I've watched over the episode several times and I'm still trying to figure out if the logic all makes sense.  For the most part, I think it did, with one exception being that I don't think the question of why the Doctor didn't just use the TARDIS was ever perfectly answered.  This episode pulls the same trick that Steven Moffat pulled back in "Asylum of the Daleks":  if you have the characters mention what the plot holes are in your story, people will give you credit for filling in the plot holes even if you haven't.  The Doctor does state that the reason they couldn't use the TARDIS was because the storm, which is what made the bank vulnerable enough to be breached, would also have made it impossible to navigate into the bank.  Couldn't he have just taken it directly into the private vault where the female Teller was being held, grab her, and go?  Unlike in "Asylum of the Daleks," there are at least a number of plausible explanations here, even if none of them are explicitly spelled out in the script.  This is a bank in the distant future.  There's good reason to suspect they have some sort of security system to keep anything from materializing inside the most secure parts of the bank.  It seems to me that a bank in this era would be expected to have some sort of security against that.  But then why could he get the TARDIS in to give himself the necessary materials for the heist that he would need later on?  Perhaps the materialization protections are only employed deeper in the bank, closer to the valuables.

But the biggest problem with the logic of this episode is that, to follow it, you need to be able to understand everything that Peter Capaldi says, and that's not too easy for many Americans, and even some Brits, as it turns out.  A lot of people have complained, particularly in the US, that Capaldi's thick Scottish accent is hard to understand, and I have to admit having to rewind the show myself sometimes.  A screenwriting professor I had in college always said that major plot points should be displayed visually instead of just putting them in dialogue because it's easier to miss dialogue.  Well, that's all well and good, but when you get into very abstract science fiction concepts like mind-reading, you do really need to put the information in the dialogue.  Perhaps that's why some of the key information was given by Peter Capaldi's voice being run through a voice changer that, inexplicably, gives him an American accent.  (And, yes, they did that in England, not just in the American broadcasts.)

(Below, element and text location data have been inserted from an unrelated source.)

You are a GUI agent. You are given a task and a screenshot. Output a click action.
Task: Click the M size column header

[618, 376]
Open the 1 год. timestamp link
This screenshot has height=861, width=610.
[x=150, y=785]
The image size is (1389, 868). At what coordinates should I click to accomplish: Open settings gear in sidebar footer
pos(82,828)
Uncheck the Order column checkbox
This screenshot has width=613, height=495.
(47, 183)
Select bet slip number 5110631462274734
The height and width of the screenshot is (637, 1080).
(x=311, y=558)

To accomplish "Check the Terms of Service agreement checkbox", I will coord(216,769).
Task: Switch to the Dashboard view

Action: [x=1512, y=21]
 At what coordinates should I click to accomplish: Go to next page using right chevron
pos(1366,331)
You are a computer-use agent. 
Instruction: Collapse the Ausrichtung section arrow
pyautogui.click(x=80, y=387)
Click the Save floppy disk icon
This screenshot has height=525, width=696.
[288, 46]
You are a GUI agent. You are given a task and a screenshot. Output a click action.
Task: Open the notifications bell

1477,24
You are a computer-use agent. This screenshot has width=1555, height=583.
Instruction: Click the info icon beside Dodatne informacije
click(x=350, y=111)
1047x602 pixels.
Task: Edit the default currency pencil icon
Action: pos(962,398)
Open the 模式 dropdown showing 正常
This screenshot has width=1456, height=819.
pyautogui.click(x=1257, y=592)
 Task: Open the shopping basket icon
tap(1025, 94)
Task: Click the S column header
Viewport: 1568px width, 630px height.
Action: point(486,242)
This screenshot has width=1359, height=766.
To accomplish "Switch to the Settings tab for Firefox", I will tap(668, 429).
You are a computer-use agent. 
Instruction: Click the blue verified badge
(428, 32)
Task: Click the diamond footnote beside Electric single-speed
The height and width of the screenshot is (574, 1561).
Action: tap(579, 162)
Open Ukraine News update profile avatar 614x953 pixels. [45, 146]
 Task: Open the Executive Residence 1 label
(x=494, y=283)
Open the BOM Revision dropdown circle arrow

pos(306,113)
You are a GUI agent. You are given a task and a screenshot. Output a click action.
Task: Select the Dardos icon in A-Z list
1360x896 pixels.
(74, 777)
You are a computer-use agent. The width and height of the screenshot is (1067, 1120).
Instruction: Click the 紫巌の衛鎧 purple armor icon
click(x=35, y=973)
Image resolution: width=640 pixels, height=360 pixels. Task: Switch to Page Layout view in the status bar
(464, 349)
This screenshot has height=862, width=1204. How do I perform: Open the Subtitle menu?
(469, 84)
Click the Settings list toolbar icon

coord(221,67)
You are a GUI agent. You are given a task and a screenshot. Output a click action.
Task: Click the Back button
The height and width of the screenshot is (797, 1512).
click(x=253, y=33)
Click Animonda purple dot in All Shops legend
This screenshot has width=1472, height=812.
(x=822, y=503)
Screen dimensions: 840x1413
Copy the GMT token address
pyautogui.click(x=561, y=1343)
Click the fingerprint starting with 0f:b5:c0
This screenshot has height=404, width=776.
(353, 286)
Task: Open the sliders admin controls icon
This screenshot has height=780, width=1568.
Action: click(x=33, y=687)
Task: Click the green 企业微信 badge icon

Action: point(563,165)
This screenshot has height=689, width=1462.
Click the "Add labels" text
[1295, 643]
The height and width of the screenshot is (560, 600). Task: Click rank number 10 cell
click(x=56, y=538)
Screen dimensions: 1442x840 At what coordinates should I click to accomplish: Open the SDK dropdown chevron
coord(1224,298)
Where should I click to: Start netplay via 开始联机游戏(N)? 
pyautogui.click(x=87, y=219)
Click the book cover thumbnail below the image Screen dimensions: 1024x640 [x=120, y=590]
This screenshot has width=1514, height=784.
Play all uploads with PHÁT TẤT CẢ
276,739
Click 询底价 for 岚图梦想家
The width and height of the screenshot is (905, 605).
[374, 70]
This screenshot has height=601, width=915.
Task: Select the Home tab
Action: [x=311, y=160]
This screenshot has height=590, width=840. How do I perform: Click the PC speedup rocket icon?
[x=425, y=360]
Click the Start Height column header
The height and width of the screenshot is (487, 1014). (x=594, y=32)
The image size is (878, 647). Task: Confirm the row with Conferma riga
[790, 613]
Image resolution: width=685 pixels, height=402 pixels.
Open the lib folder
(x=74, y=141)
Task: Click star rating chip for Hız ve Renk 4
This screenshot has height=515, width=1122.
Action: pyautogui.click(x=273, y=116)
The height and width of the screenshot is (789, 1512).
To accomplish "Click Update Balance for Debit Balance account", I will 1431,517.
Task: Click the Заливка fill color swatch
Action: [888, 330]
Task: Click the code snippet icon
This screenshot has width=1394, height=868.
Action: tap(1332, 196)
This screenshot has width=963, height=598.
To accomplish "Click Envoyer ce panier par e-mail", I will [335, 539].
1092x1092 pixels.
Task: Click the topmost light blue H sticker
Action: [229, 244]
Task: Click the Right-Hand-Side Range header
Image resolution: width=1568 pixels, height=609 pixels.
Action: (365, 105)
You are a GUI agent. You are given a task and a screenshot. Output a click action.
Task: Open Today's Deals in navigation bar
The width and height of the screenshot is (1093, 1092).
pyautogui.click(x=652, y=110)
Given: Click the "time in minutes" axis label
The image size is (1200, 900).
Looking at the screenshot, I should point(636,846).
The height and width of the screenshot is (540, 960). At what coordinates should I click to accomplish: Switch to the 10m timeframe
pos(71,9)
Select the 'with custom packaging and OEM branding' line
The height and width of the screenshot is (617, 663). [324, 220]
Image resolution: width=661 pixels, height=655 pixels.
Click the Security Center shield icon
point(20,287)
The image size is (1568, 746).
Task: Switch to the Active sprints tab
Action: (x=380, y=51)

It's kind of like being yelled at by the garbage disposal.

Moffat, again, takes a co-writing credit in this episode.  I'm still trying to figure out why.  I don't really get an impression that he was a full 50% contributor to three episodes this season on top of the four episodes he wrote solo.  I still think it's possible that my original theory was correct:  that Moffat is being very particular about who writes for his new character, Danny Pink.  So far the only episode that Moffat has not taken at least a co-writing credit on this season was "Robot of Sherwood," which doesn't feature Danny at all.  However, if my theory is correct, and Moffat is taking a co-writing credit just because he's writing all the scenes for Danny, then he took credit for writing very, very little in this episode.  Considering he went uncredited for his writing in "The End of Time (Part 2)" and "Closing Time"--I find it hard to believe he would insist on being credited for writing the brief Danny Pink scene in this episode.

My favorite part of this episode is that it reminds us that the Doctor is always compassionate, even if that's not what is apparent on the surface.  I always say the only two defining traits that are constant throughout all of the Doctor's lives are compassion and curiosity.  There are some Doctors that are meaner and harsher than others, notably 1, 6, 9, and now 12.  They have little regard for social niceties and ensuring that nobody's feelings get hurt.  Their compassion is on a more macro level.  They may not be nice, but they are kind at their cores.  The Twelfth Doctor proves this in this episode when we figure out what he was "robbing" the bank for in the first place.  For all his blustering around, his seemingly insensitive comments, the Doctor's real mission this entire time was one of true kindness and generosity.  Say what you will, this is the same Doctor he always was.